M. and Mme. Mauperin were in their bed-room. The clock had just struck midnight, gravely and slowly, as though to emphasize the solemnity of that confidential and conjugal moment which is both the tête-à-tête of wedded life and the secret council of the household—that moment of transformation and magic which is both bourgeois and diabolic, and which reminds one of that story of the woman metamorphosed into a cat. The shadow of the bed falls mysteriously over the wife, and as she lies down there is a sort of charm about her. Something of the bewitchments of a mistress come to her at this instant. Her will seems to be roused there by the side of the marital will which is dormant. She sits up, scolds, sulks, teases, struggles. She has caresses and scratches for the man. The pillow confers on her its force, her strength comes to her with the night.

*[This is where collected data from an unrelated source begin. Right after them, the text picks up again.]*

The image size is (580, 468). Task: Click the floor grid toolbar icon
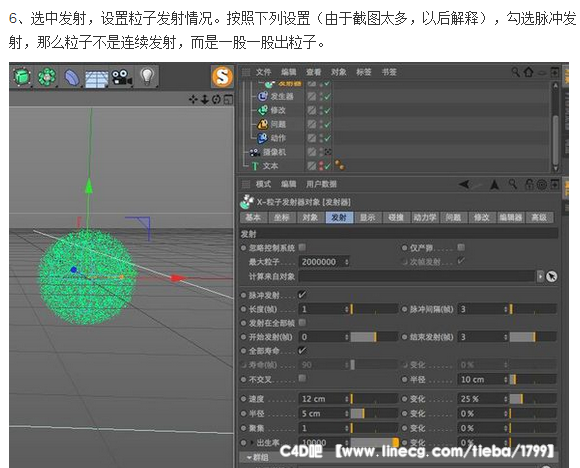(x=97, y=78)
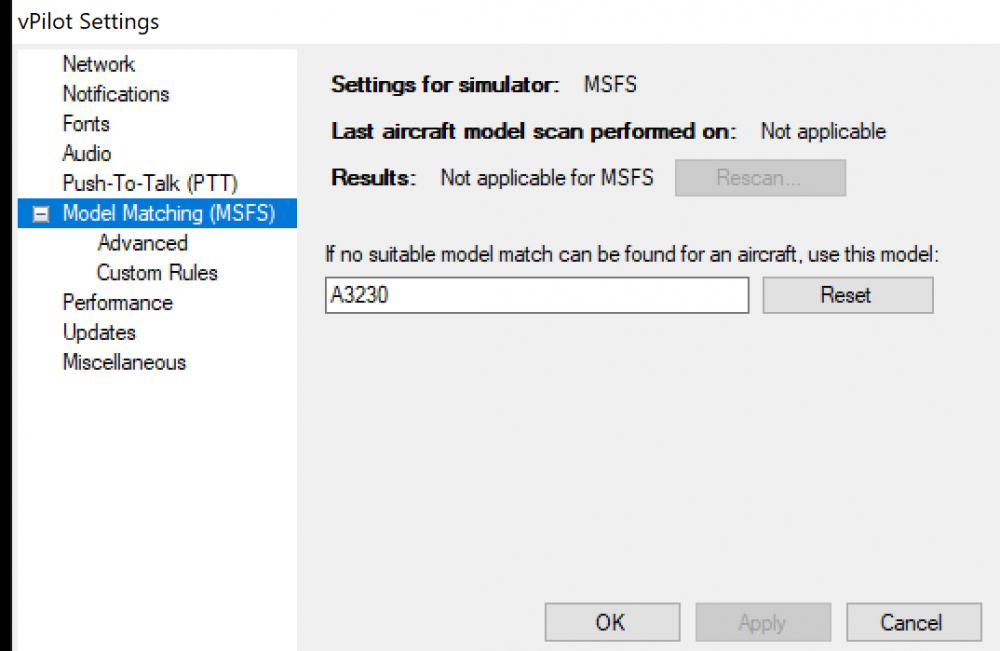This screenshot has height=651, width=1000.
Task: Go to the Fonts settings
Action: click(86, 124)
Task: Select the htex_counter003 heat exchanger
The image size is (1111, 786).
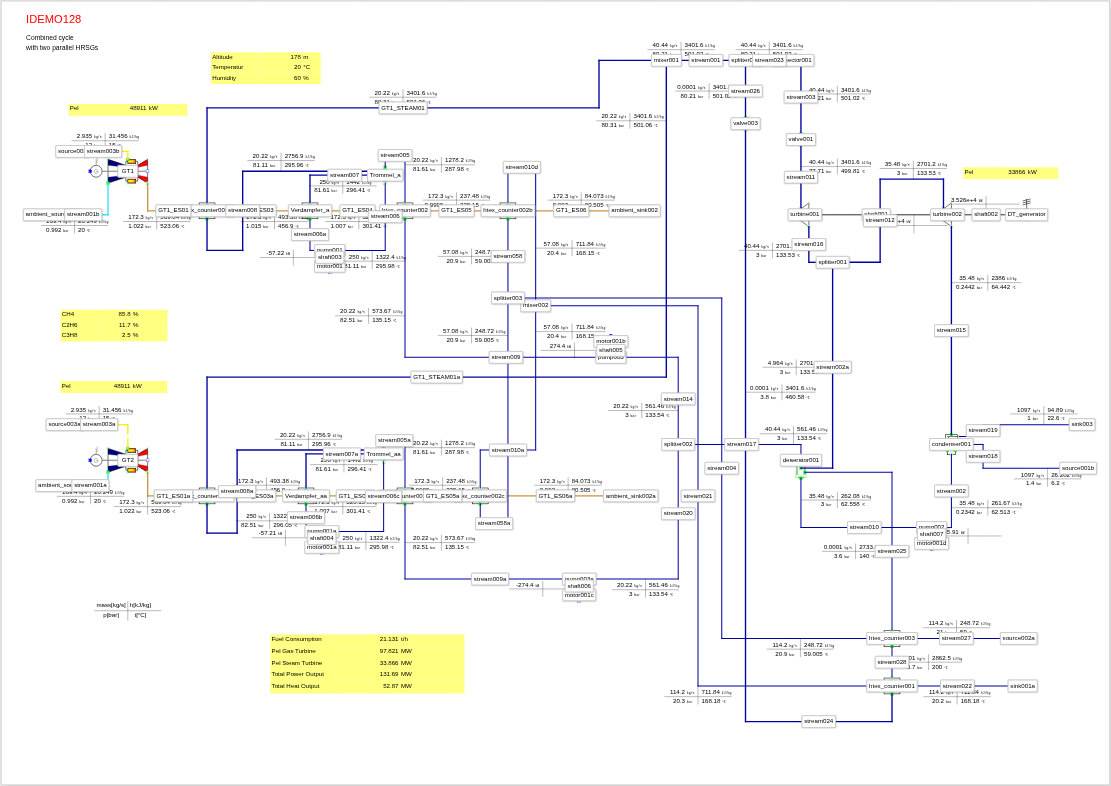Action: (892, 638)
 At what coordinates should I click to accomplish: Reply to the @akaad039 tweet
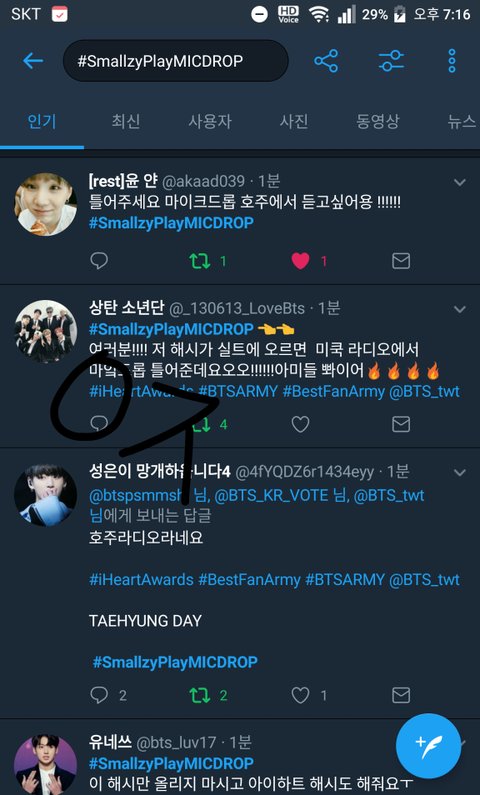point(99,261)
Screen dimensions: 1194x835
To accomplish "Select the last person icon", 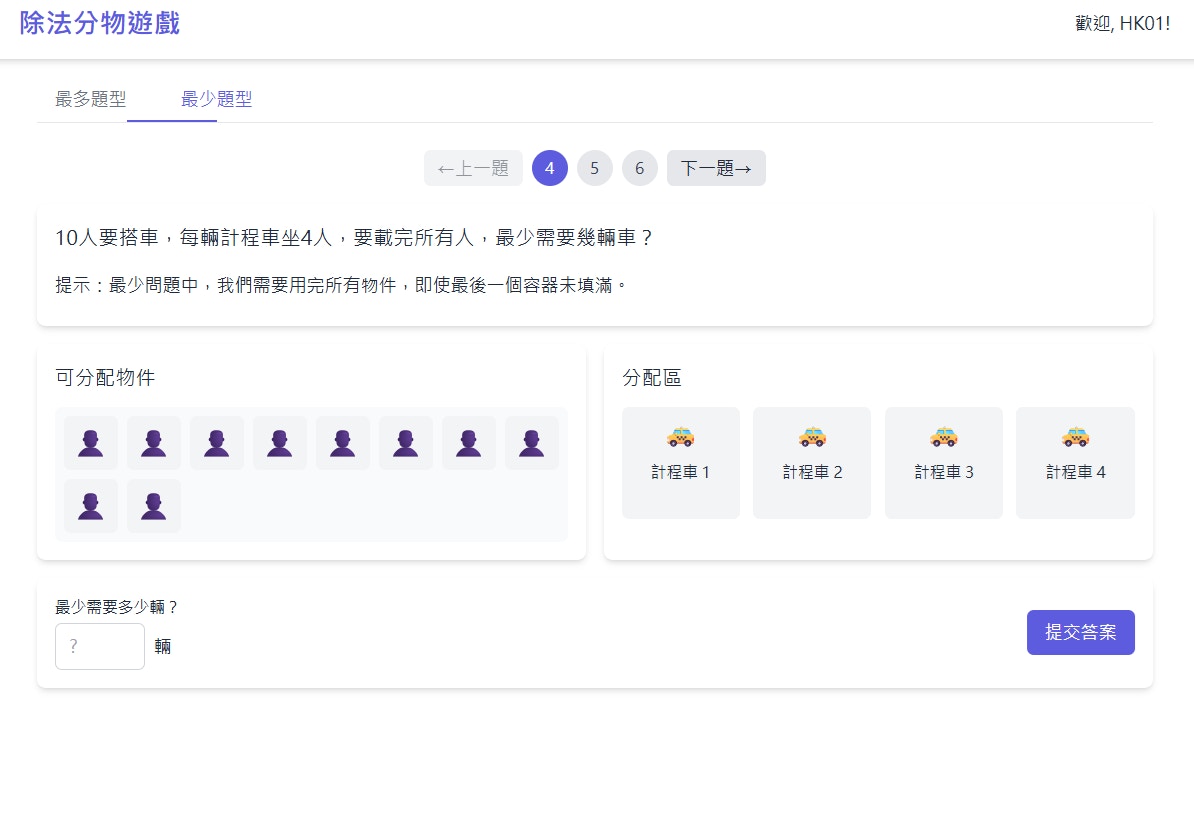I will click(x=154, y=506).
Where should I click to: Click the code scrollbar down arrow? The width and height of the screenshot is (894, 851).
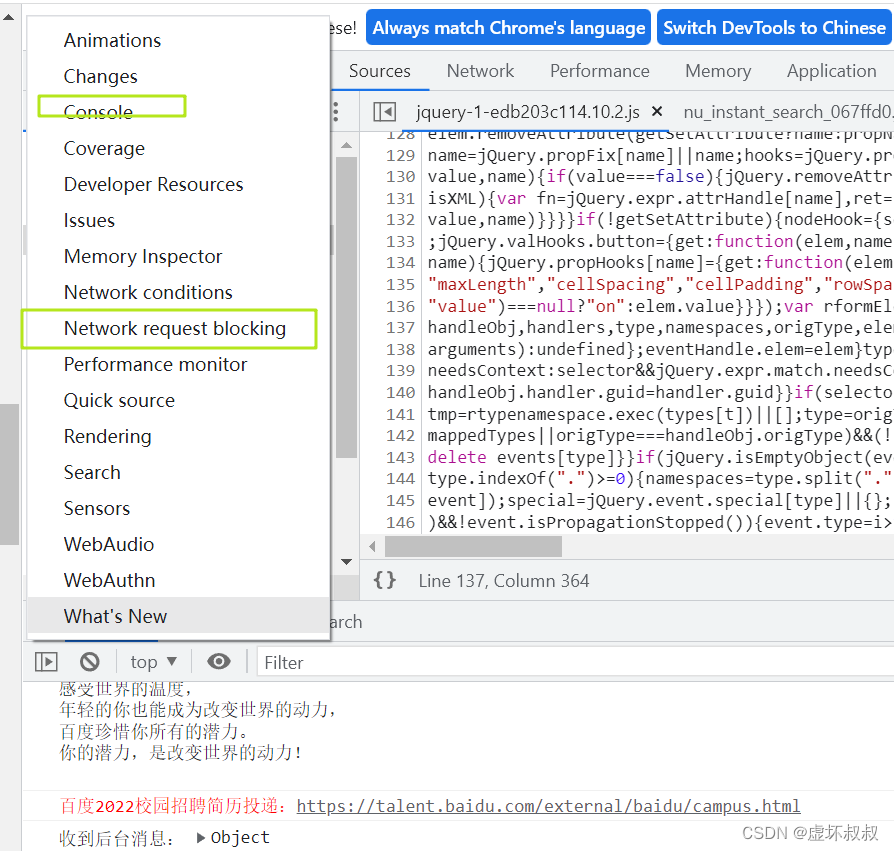[346, 561]
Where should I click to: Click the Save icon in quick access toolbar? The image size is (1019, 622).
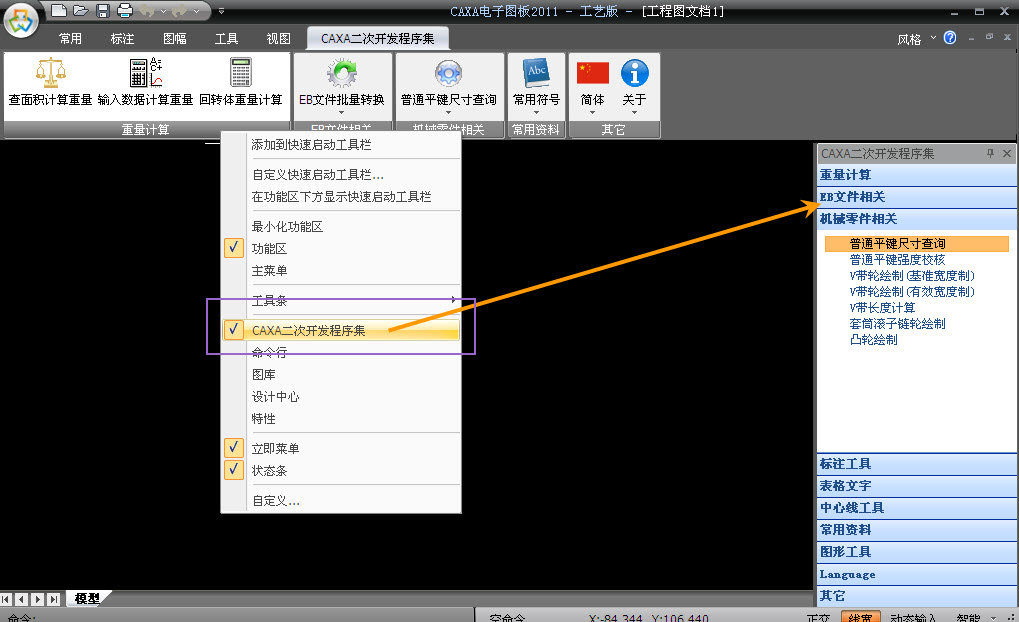click(103, 10)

Mme. Mauperin was putting her hair in papers in front of the glass, which was lighted by a single candle. She was in her skirt and dressing-jacket. Her stout figure, above which her little arms kept moving as if she were crowning herself, threw on the wall a fantastic outline of a woman of fifty in deshabille, and on the paper at the end of the room could be seen wavering about one of those corpulent shadows which one could imagine Hoffman and Daumier sketching from the back of the beds of old married couples. M. Mauperin was already lying down.

"Louis!" said Mme. Mauperin.

"Well?" answered M. Mauperin, with that accent of indifference, regret, and weariness of a man who, with his eyes still open, is beginning to enjoy the delight of the horizontal position.

"Oh, if you are asleep——"

"I am not asleep. What is it?"

"Oh, nothing. I think Renée behaved most improperly this evening; that's all. Did you notice?"

"No, I wasn't paying any attention."

"It's just a whim. There isn't the least reason in it. Hasn't she said anything to you? Do you know anything? I'm nowhere—with all your mysteries and secrets. I'm always the last to know about things. It's quite different with you—you are told everything. It's very fortunate that I was not born jealous, don't you think so?"

M. Mauperin pulled the sheet up over his shoulder without answering.